For an instant, he thought she’d tell him she wasn’t hungry, in which case, this would’ve gotten ugly—his need to take care of her was a fucking fist in his gut, a violent protectiveness that demanded release. But she stepped closer and picked up a mango.
He gave her a knife. “Peel and chop.”
Taking a second mango, he quickly did the same. He was done before she got halfway . . . because she kept licking at her fingers. His entire body became one giant pulse as he watched her close her lips around a finger and stroke it through. “Katya.”
She colored, misreading that single strained word. “It tastes so good.”
He couldn’t help it. Raising a piece of the juicy yellow flesh to her lips, he said, “Open.”
Eyes locked with his, she obeyed. Her lips—soft, lush, wet—brushed his fingertips as he fed her the fruit and it was the most erotic thing he’d ever felt. “Good?” he asked, his voice husky.
A nod, blonde hair catching the light. “Where’s the ice cream?” An ordinary question, but the way she was looking at him said something else altogether.
Reminding himself that, everything else aside, she’d been unconscious not that long ago, he shut the door on a desire that threatened to undermine his every vow, his every promise. “I’ll get it.” Adding it to the mix, he finished blending everything and poured her a glass. “You’re eating a sandwich, too.”
“I’m not really hungry.”
“Tough.”
The glass she’d picked up met the counter with a bang. “What will you do if I don’t eat?”
“Tie you to a chair and wait until you decide to cooperate.

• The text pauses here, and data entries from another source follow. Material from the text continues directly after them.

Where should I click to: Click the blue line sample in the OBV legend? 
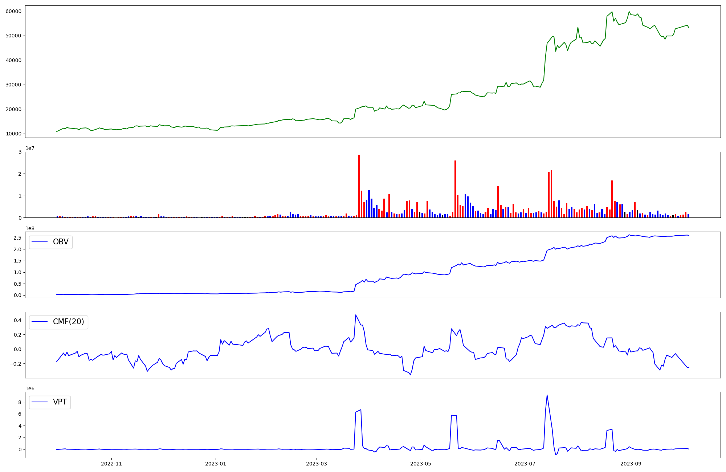click(40, 242)
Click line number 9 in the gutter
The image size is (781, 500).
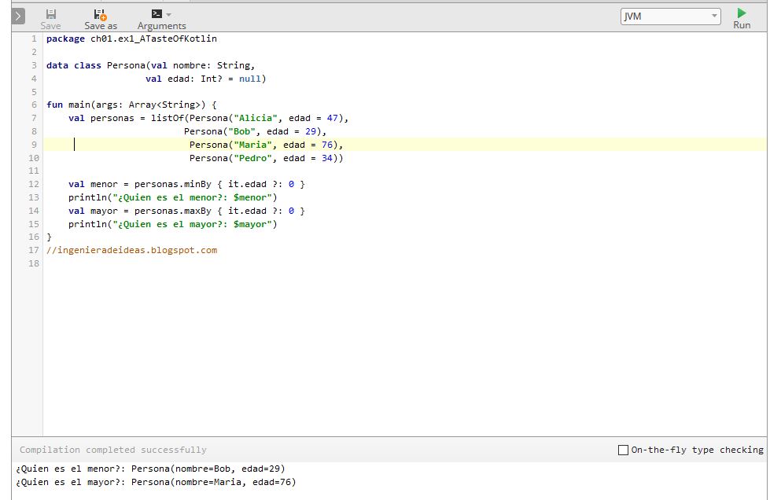point(33,144)
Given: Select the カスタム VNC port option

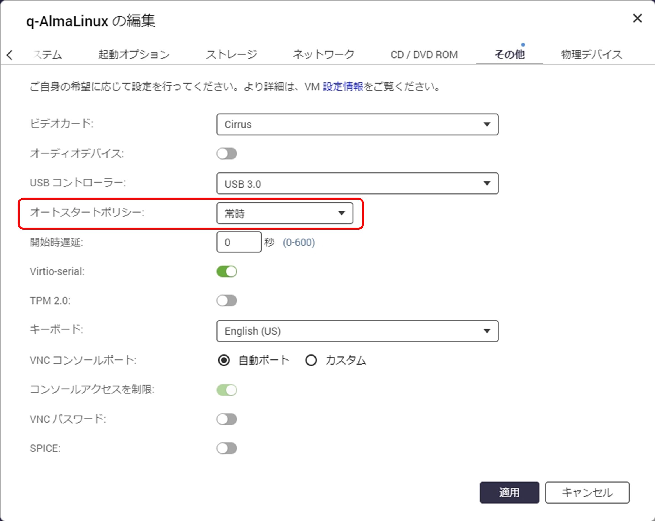Looking at the screenshot, I should point(311,360).
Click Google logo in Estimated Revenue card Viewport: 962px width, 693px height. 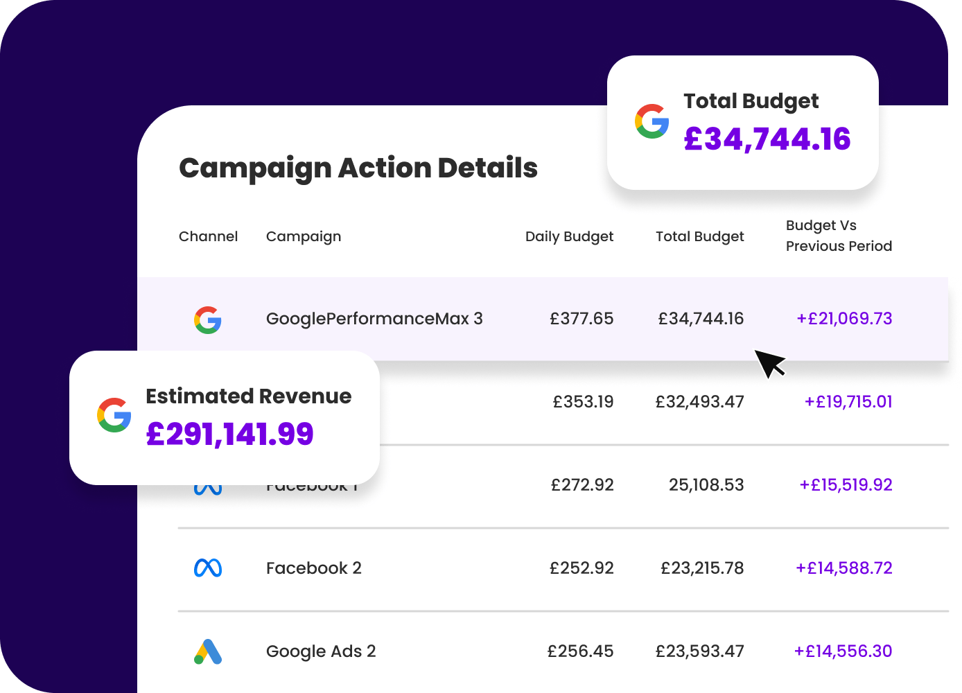[x=114, y=415]
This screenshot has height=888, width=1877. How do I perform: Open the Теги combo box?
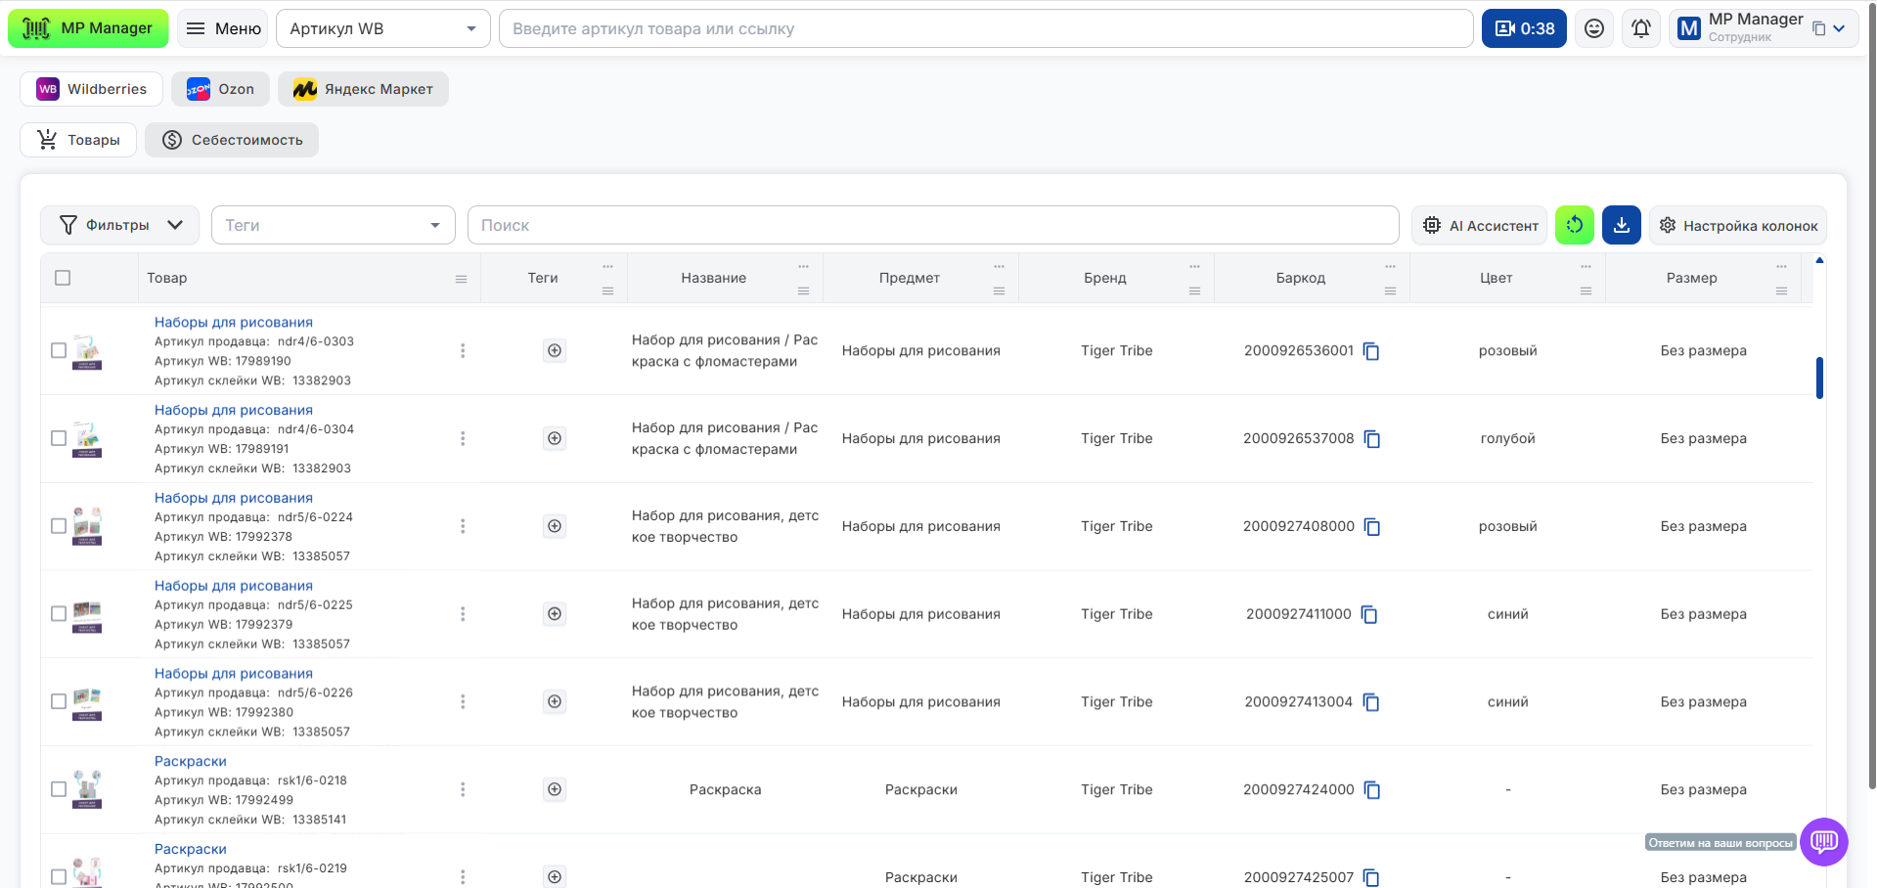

Then I’d feed you every bite.” Shoving bread across the counter, he began to take out the fixings. “Start making your own, or I’ll do the choosing.”

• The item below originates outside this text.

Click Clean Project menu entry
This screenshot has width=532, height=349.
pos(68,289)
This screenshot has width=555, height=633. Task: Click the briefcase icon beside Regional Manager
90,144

This time, the look she shot him was pure female fury. “Just because you’re bigger doesn’t mean you have to be a bully.”
“Just because you’re a woman doesn’t mean I’m going to let you get away with bullshit.”
She slapped butter on her bread, then reached not for the ham or cheese, but for the raspberry jelly. “Quiet,” she said when he opened his mouth.
Raising an eyebrow, he went to the pantry and brought back a jar of crunchy peanut butter. “Goes well together.”
She shot him a suspicious look but took the jar. Not saying anything, he quickly put together his own sandwich, then took it and her smoothie to the table. Katya followed him a minute later, after putting away the jam and peanut butter with slow deliberation—as if hoping he’d be gone by the time she was done.
When she did sit, she kept her eyes resolutely on her meal.
He was, he realized, being ignored. Grinning, he sprawled back in his chair, his legs encroaching on her space.
Katya had spent her life in science. She might not remember much of it, but she knew she’d been cool, calm, collected, even beneath the Silence. But today, with Dev, she’d come startlingly close to losing her temper. And right now, she wanted to kick his feet away from her chair, aware he was deliberately pushing into her personal space.